SALT LAKE CITY, Utah — The Utah Attorney General announced Friday the march to raise awareness of human trafficking and child exploitation will be postponed for several weeks.

Attached to a tweet send out from Attorney General Sean Reyes was a statement explaining the decision to postpone the event was came after questions that arose about other human trafficking awareness events that were happening at the same time.

 

“Upon receiving further information, including careful investigation of citizen input, event organizers determined that there were too many questions about one of the partners, and rescheduling this event would prevent public confusion with associated agendas and political causes,” Reyes said in the statement. 

Attorney General separates from #SavetheChildren

The event, that is now postponed, is not connected to the “Save the Children” movement or in collaboration with Operation Underground Railroad, according to the Attorney General’s Office. 

The clarification comes after online concerns questioning whether the Saturday march was in connection with “Save the Children” — a movement recently being hijacked by an online conspiracy theory group. 

The group is called QAnon, an online pro-Trump conspiracy community that seeks to spread misinformation. 

QAnon first emerged on the Internet in 2017, but has resurged online — spreading theories on child trafficking and high-government crimes. The anonymous group has essentially hijacked the “Save the Children” movement: creating baseless claims about who they think is behind human trafficking in the U.S. 

It’s increased prominence online led to Facebook removing 790 QAnon groups from its site Wednesday, restricting thousands more in connection with the right-wing conspiracy movement. 

But the group has left its mark, blurring the lines between what social media users determine human trafficking activism and what is merely misinformation. 

March with ‘Freedom for the Children’ movement

However, the Utah Attorney General’s office confirmed to KSL NewsRadio its event was not in connection with #SavetheChildren or Operation Underground Railroad — whose founder Tim Ballard hasn’t denounced the QAnon interference. 

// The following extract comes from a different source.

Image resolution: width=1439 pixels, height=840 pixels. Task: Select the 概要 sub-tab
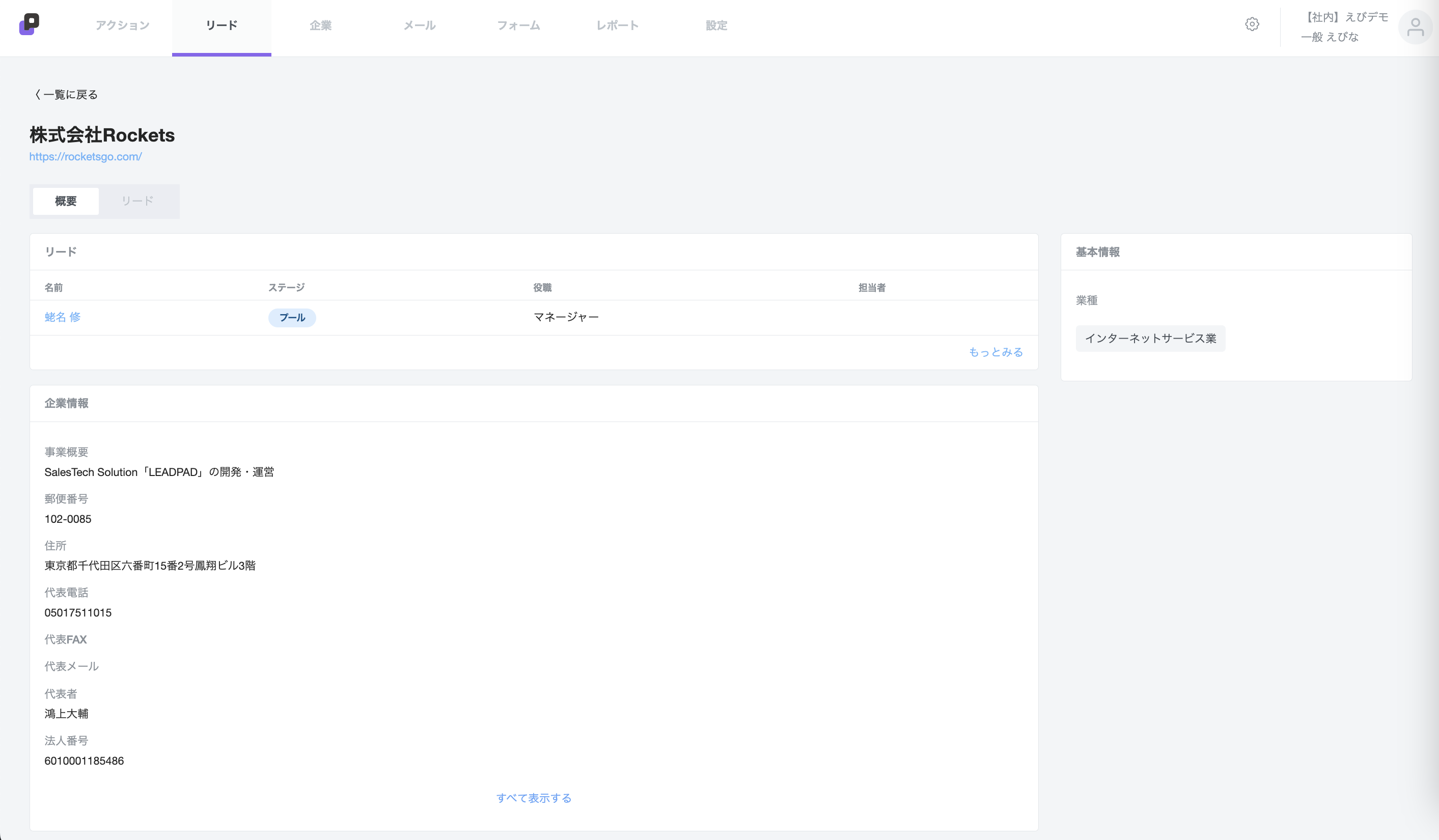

Attorney General Sean Reyes later took to Twitter to address the concerns. 

This comes after increased concerns surrounding increased missing children reports, especially amid the COVID-19 pandemic. 

The National Center for Missing and Exploited Children reports a surge in electronic tips, with nearly 4 million in April. That’s double the number of tips from just the month before, with over 2 million in March. 

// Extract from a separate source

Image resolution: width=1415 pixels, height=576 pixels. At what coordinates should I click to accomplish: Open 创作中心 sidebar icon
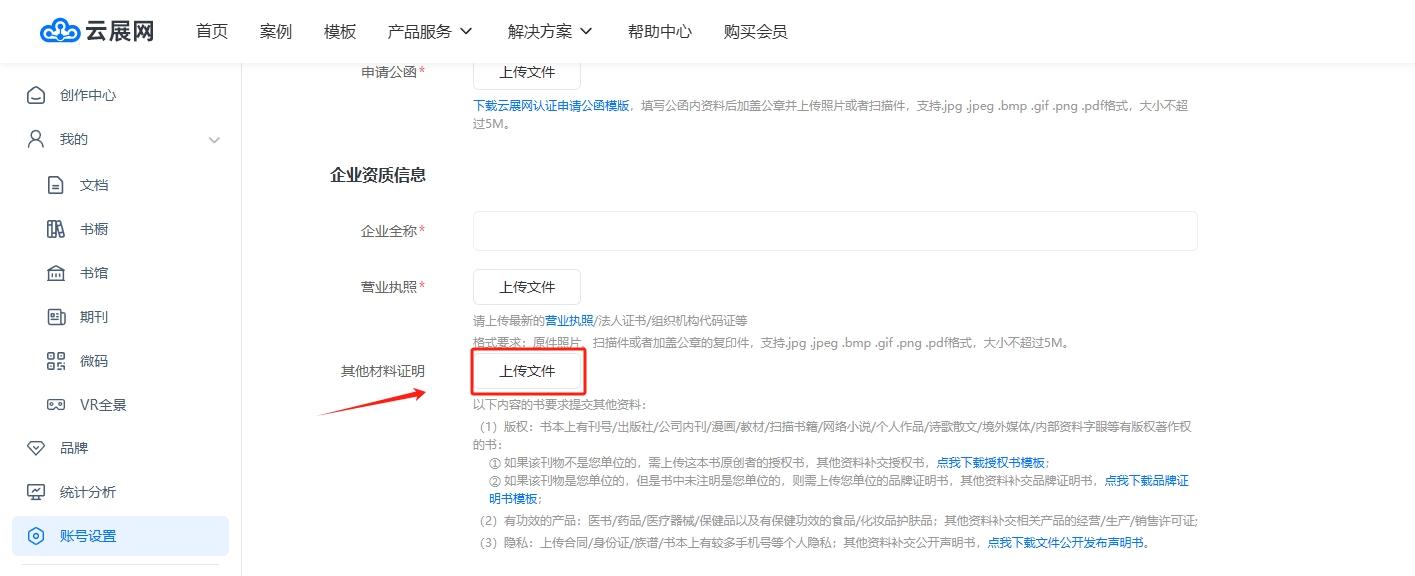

It’s also an increase from an April 2019 report, which cites roughly 3 million tips during that month. 

In Salt Lake City, the march will feature an array of human trafficking experts to speak during the event. Speakers will touch on trauma-informed recovery, legislation, law enforcement and resources for survivors. 

It will also feature personal stories from trafficking victims. 

The march will begin at 9 a.m. in Liberty Park, located at 600 East 900 South, Salt Lake City, Utah.